Records to process -
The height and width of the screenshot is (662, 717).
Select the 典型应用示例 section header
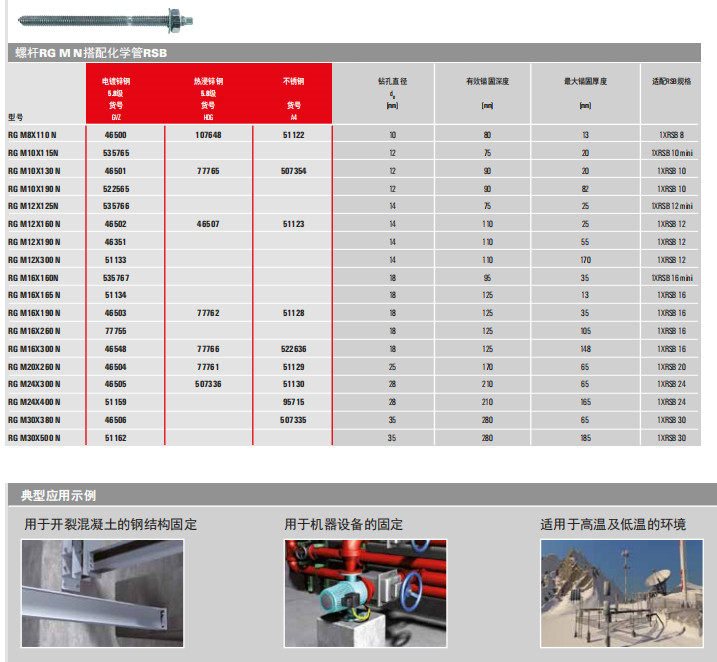pyautogui.click(x=58, y=495)
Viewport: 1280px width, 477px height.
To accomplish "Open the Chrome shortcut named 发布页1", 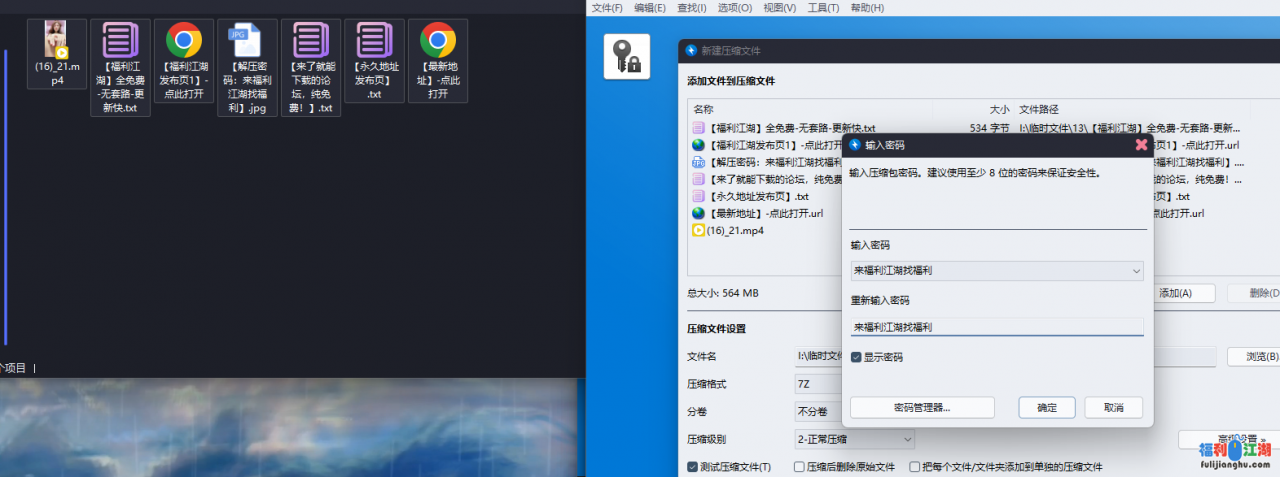I will click(184, 41).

Required action - Reproduce each line from the records that contains the word "width".

Your solution -
The height and width of the screenshot is (662, 717).
Viewport: 1280px width, 477px height.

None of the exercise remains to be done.